Toyota prépare depuis plusieurs années sa réponse aux systèmes de conduite semi-autonome qui ont fait la réputation de Tesla ou de Mercedes-Benz. Ce n’est plus une rumeur : le constructeur japonais confirmera en 2028 le déploiement de sa nouvelle génération d’aide à la conduite avancée, et les détails qui filtrent sont suffisamment précis pour qu’on s’y attarde sérieusement. Ce que Toyota prépare, c’est une approche différente de ce que vous connaissez déjà, avec des ambitions techniques au niveau 4, mais un usage commercial volontairement bridé.

Un système entre le niveau 2 et le niveau 3 : ce que cache vraiment le terme “Level 2++”

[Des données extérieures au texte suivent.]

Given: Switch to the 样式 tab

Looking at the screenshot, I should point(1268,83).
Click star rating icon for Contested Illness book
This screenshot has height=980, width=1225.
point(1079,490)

Le terme Level 2++ que Toyota utilise pour qualifier son futur système n’est pas une classification officielle. C’est un terme marketing, inventé par les constructeurs pour désigner des capacités qui se situent entre le niveau 2 et le niveau 3 selon l’échelle SAE (Society of Automotive Engineers). Pour vous donner une idée concrète : le niveau 2 regroupe des fonctions comme le régulateur de vitesse adaptatif couplé au maintien de voie, où le conducteur reste maître à bord en permanence. Le niveau 3, lui, autorise le conducteur à décrocher les mains du volant et les yeux de la route, à condition de rester prêt à reprendre le contrôle dès que le système le demande.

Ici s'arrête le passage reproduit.